#### [Tasks to perform]
**a.** Copy from the Anaïs Nin synopsis, word for word, everything from "Here is the" down to "My evil Double!".
**b.** According to the Anaïs Nin synopsis, which singer recorded the lovers' words on tape?

#### [Document section]
Friday, July 9, 2010

Anaïs Nin Synopsis


Festival "Settimana Musicale Senese" begins today in Siena, Italy. Andriessen's new piece of music theatre "Anaïs Nin" (2009/10) will have its world premiere tomorrow at Teatro dei Rozzi. This monodrama opera is based on texts by Anaïs Nin and commissioned by the Accademia Musicale Chigiana of Siena and by the London Sinfonietta. Performers are Cristina Zavalloni, soprano, and Nieuw Amsterdams Peil instrumental ensemble. Interestingly, Andriessen will have his debut as a film director with the film that is incorporated in the piece.

Here is the synopsis and history of the piece written by Louis Andriessen:

Anaïs Nin Synopsis


I await my father with deep joy and impatience.

My Double! My evil Double!

Anaïs Nin


Anaïs Nin is a ‘monodrama', a musical stage play for one voice (Cristina Zavalloni), an ensemble of eight musicians (unconducted) on stage, and projected film fragments. The voice, Anaïs Nin, sings of her love affair with her father, the composer and pianist Joaquín Nin, whom she meets again after an absence of twenty years. Her lovers, René Allendy, Antonin Artaud and Henry Miller, get their word in both on film and on tape, recorded by the expressive singer Han Buhrs. These films are a compilation of existing material as well as new fragments.
The piece opens with a short TV-interview with Anaïs Nin, in which she says that she is forever restless, feverishly excited, and that nothing will satisfy her. ‘Only Henry senses the monster, because he too is possessed. I too will leave a scar upon the world.'
We see Anaïs Nin and Antonin Artaud making a romantic walk. On stage Nin sings of her ‘night of ecstasy' with him.
Then we see a film of someone making a speech and we hear René Allendy, Anaïs Nin's psychiatrist, talking about jealousy. She sings about her affair with him and of Artaud's criticism of her behaviour. Artaud: ‘What have you done to Allendy? You have done him harm.'
Following this Anaïs Nin sings about her renewed meeting with her father (film images). She is interrupted by a furious Henry Miller, but continues her story about the relationship with Joaquín. After a dramatic climax she phantasizes in a letter to her father about a moment of great peace, while sitting on his bed.

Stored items

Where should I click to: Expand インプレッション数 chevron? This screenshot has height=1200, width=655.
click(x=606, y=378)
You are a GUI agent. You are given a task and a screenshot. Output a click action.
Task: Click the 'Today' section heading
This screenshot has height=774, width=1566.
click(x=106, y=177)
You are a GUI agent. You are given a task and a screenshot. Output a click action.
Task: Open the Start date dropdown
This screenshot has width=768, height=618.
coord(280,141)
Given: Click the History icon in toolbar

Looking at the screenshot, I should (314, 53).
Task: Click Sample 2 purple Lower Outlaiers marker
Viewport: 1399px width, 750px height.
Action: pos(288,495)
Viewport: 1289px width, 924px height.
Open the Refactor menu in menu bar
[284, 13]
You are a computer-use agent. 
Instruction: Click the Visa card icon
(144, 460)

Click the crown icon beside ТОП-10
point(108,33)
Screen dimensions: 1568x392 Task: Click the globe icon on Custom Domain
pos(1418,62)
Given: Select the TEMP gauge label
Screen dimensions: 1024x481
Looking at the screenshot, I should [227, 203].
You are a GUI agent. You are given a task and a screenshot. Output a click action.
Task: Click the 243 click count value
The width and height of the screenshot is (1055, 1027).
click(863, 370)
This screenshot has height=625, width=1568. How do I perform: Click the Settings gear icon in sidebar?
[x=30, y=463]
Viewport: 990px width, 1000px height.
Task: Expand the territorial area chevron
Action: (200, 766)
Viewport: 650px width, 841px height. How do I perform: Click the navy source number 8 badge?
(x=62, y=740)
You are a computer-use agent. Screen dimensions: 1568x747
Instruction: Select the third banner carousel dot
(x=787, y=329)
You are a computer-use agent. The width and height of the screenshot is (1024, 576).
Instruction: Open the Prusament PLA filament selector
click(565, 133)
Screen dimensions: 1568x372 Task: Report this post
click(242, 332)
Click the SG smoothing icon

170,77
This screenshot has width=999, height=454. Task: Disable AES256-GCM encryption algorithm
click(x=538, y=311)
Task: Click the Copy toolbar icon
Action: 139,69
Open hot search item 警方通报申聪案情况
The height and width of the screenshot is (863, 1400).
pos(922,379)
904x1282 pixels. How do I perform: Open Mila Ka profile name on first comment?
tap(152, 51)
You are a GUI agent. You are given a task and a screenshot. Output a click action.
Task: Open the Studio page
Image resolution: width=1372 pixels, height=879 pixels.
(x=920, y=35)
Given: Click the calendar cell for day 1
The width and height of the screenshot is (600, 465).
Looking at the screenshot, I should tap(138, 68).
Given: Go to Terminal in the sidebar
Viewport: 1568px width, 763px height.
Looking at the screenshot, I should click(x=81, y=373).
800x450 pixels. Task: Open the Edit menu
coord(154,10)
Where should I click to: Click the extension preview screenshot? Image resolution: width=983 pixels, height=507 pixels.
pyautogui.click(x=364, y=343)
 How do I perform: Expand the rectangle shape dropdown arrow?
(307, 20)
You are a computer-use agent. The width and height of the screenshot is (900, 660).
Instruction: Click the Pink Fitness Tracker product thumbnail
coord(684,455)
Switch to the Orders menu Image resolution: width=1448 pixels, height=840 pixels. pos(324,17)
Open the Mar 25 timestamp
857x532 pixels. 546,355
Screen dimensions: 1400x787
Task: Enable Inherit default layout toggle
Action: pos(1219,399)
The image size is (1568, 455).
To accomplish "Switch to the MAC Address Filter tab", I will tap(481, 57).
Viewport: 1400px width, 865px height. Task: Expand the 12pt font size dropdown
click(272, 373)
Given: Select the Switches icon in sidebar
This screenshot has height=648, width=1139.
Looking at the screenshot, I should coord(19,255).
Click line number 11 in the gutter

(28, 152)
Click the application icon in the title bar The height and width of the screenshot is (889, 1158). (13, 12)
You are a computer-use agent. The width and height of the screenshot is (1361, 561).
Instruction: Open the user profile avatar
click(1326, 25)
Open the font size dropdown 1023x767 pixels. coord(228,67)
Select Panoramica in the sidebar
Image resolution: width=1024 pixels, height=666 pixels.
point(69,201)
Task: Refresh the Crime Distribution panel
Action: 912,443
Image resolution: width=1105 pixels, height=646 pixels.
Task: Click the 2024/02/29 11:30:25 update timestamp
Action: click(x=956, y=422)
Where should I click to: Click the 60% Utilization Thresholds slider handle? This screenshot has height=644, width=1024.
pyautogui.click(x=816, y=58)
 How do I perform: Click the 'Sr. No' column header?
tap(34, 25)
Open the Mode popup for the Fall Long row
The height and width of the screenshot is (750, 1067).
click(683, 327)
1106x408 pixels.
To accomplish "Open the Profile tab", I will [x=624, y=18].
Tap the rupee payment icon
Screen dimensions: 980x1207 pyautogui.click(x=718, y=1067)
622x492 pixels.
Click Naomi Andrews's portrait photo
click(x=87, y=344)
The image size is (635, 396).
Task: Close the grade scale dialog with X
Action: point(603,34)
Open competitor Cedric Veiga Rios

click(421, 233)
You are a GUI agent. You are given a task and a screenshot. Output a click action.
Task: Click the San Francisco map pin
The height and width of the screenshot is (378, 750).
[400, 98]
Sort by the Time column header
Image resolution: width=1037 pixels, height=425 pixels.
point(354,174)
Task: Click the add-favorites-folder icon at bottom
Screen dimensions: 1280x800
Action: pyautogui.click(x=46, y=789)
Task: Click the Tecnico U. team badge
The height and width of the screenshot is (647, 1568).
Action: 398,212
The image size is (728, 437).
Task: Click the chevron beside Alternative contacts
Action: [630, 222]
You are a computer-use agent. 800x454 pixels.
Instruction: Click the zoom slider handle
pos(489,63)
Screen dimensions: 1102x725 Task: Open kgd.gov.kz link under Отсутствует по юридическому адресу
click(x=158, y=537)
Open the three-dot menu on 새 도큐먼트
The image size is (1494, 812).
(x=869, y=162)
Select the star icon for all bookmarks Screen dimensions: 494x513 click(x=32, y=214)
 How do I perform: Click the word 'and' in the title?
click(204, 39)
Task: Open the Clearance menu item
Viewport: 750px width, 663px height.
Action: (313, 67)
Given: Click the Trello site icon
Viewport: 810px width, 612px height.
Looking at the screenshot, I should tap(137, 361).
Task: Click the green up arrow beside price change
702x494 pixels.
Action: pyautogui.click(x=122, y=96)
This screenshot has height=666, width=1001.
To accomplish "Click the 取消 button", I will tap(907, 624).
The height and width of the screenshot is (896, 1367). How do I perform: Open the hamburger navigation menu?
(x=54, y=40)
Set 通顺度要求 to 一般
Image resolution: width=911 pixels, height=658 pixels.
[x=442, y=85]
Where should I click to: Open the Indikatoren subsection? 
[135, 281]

#### [Solution set]
**a.**
Here is the synopsis and history of the piece written by Louis Andriessen:

Anaïs Nin Synopsis


I await my father with deep joy and impatience.

My Double! My evil Double!

**b.** Han Buhrs.